Despite Halliburton's and BP's own predictions of a gas flow problem caused by an incomplete cement job, BP decided not to run a 9-12 hour procedure known as a "cement bond log" to assess the integrity of the cement seal, dismissing the Schlumberger contractors who had been hired to undertake the test.[226] This acoustic test would have determined whether the cement had bonded to the casing and surrounding formations. If a channel that allows gas to flow up is found, the casing can be perforated and additional cement injected into the annular space to repair the cement job. Key Finding 1 of the Bly report discusses BP's belief that the cement mix designed by Halliburton was unfit for purpose. We were told by Dr Hayward: "we know the cement was not good because we had influx into the well".[227] Dr Hayward added: "I think we need to be cautious until we can complete [...] [an] analysis [of the cement] to understand why the cement failed".[228]

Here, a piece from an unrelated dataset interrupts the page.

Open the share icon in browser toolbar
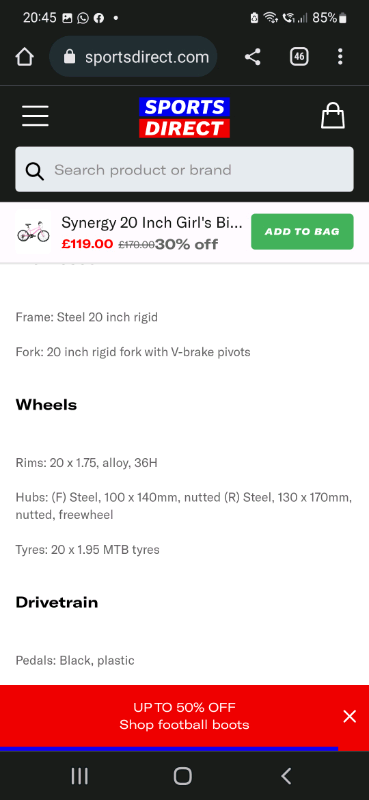 point(253,57)
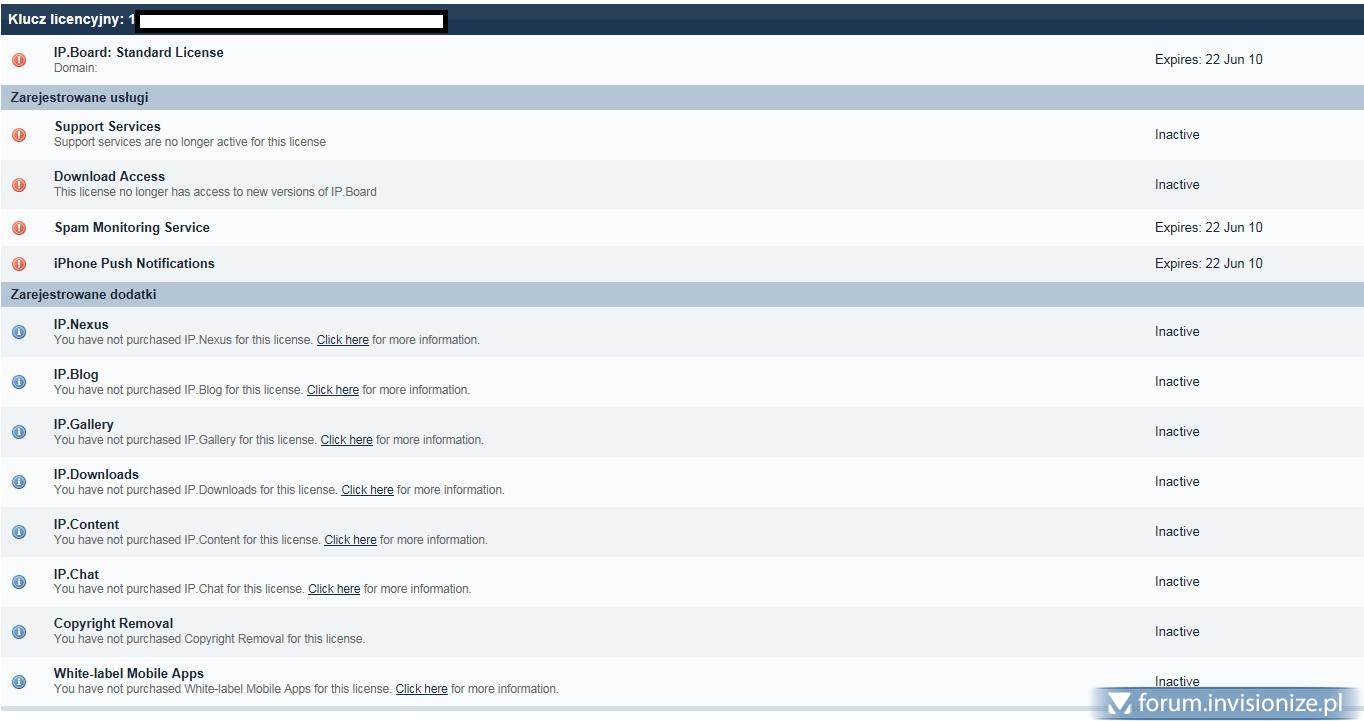Click the blue info icon beside Copyright Removal
Viewport: 1364px width, 721px height.
pyautogui.click(x=19, y=632)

As Halliburton refused to provide samples for testing, the BP investigators had an independent laboratory analyse the design of the cement slurry.[229] BP noted that there was a high percentage of nitrogen found in the cement ingredients, making it difficult for the cement to form a stable "foam slurry".[230] The cement used was injected with nitrogen to make it into a lighter "foam".[231] This is done in order to avoid damaging the rock formation of the reservoir, which would make it more difficult to produce oil at a later date. BP says that when the independent laboratory tried to produce a representative cement sample—based on the slurry design—they could not demonstrate cement stability. Therefore, BP concluded that the foam slurry likely experienced "nitrogen breakout" resulting in channels forming that would have allowed oil and gas to flow through it.[232]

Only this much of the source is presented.